LOGINThe charity auction was the grand finale of the entire evening.
When the auctioneer, in a booming voice, introduced the final lot—a fifty-acre plot of industrial land in the east district—the atmosphere in the venue reached a fever pitch.
"This plot of land, with its prime location and promising policy prospects, has a starting bid of fifty million dollars!"
A determined light flashed in Katherine's eyes. Sterling Industries was planning to expand its production line, and she had studied the file on this land; it was the perfect choice.
"Fifty-one million!" A director sitting next to Katherine raised his paddle first.
However, no sooner had he spoken than another voice immediately countered.
"Fifty-five million!"
The bidder was Richard Hammer, the CEO of Hammer Industries. He shot a provocative glance at Katherine, his face showing an unconcealed determination.
Katherine frowned and motioned for her director to continue. "Fifty-six million!"
"Sixty million!" Richard Hammer didn't even blink.
Just then, David Sterling, sitting at another table, also raised his paddle at the "perfect" moment. "Sixty-one million! Katherine, this land is very important for the company. Uncle supports you!"

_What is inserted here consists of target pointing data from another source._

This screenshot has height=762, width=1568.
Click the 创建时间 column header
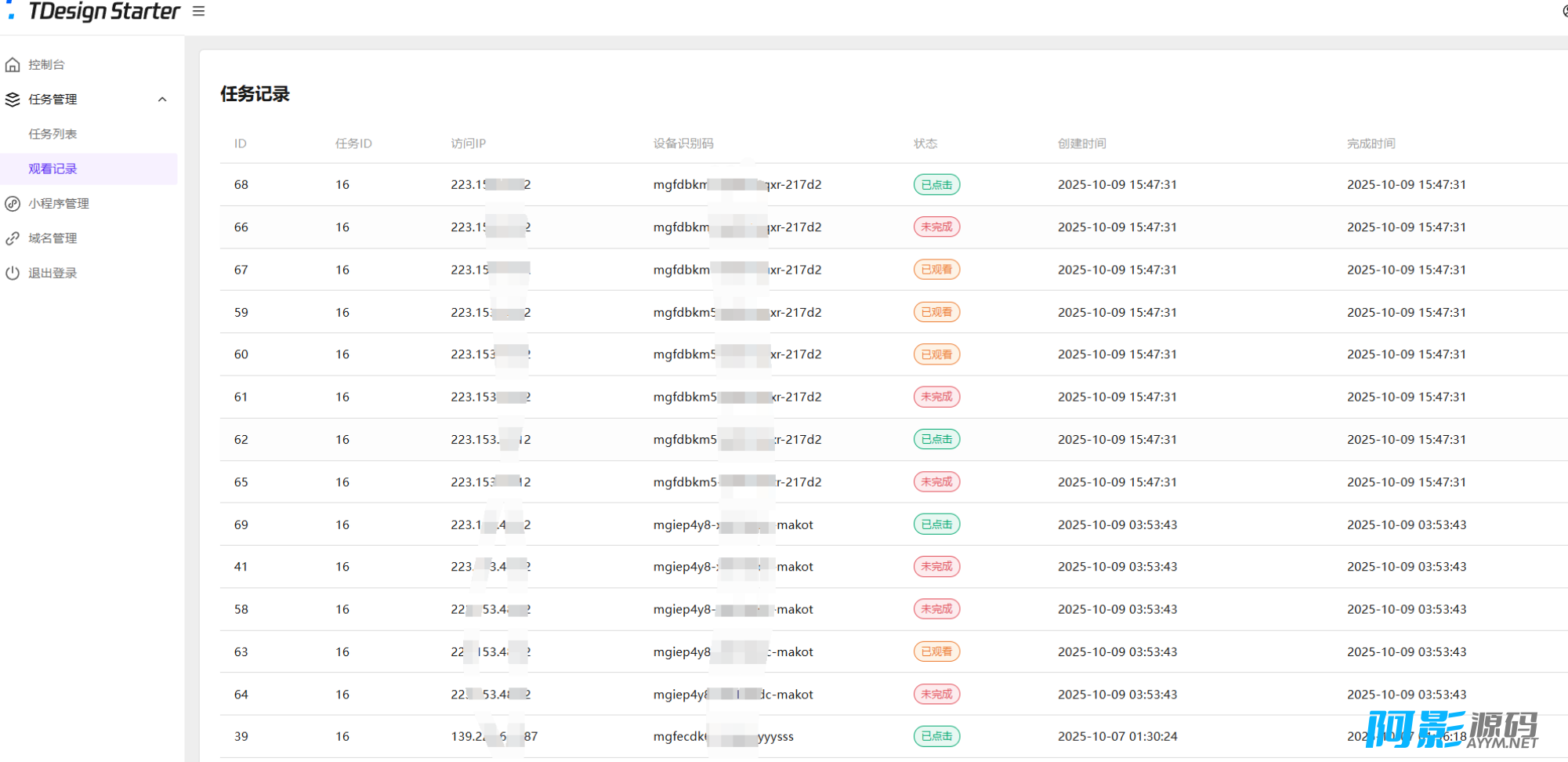coord(1081,143)
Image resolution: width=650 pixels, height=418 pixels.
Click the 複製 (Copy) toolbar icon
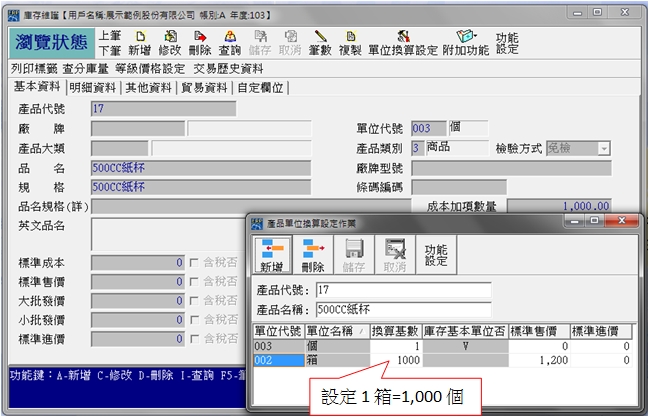(349, 42)
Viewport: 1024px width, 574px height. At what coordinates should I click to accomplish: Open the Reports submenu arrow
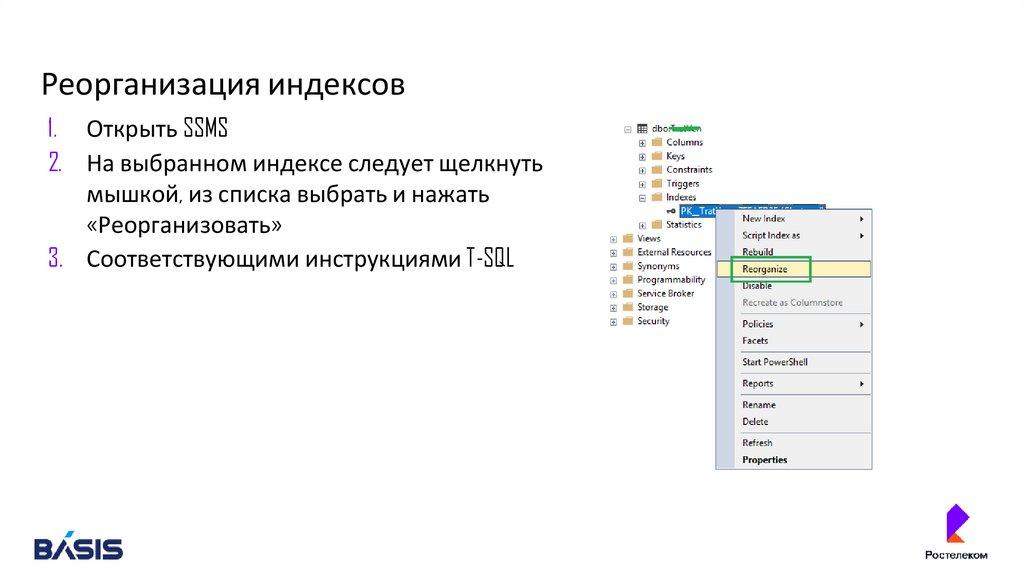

He acted like a caring uncle concerned for his niece, but Jack's eyes, enhanced by 【Micro-Expression Analysis】, clearly caught the smug, conspiratorial smile that mirrored Richard Hammer's as he raised his paddle.
A meticulously planned hunt had begun.
Katherine had clearly sensed something was amiss. She looked at Jack, her eyes seeking his counsel.
Jack said nothing, just gave her a reassuring look and a slight nod.
With Jack's signal, Katherine's resolve solidified. She no longer hesitated and played along, joining the frantic bidding.
"Sixty-five million!"
"Seventy million!" "Seventy-five million!"The price was driven up, far exceeding the land's actual value. The crowd looked at them as if they were mad. Everyone thought that Sterling Industries and Hammer Industries were locked in a fight to the death.
David and Richard exchanged a glance, their eyes filled with glee. The fish had taken the bait.
When the price was pushed to the astronomical figure of ninety million dollars, Richard Hammer felt the time was right. He looked at David, ready for him to make the final push, after which he would gracefully bow out and let the foolish woman Katherine take over this mess at a price that would bankrupt her.
However, just as David was about to raise the paddle for "ninety-one million"—
A hand rose from a corner no one expected.
"One hundred million."
A calm, clear voice resonated through the hall.
Everyone turned to look, and then, collectively, they froze.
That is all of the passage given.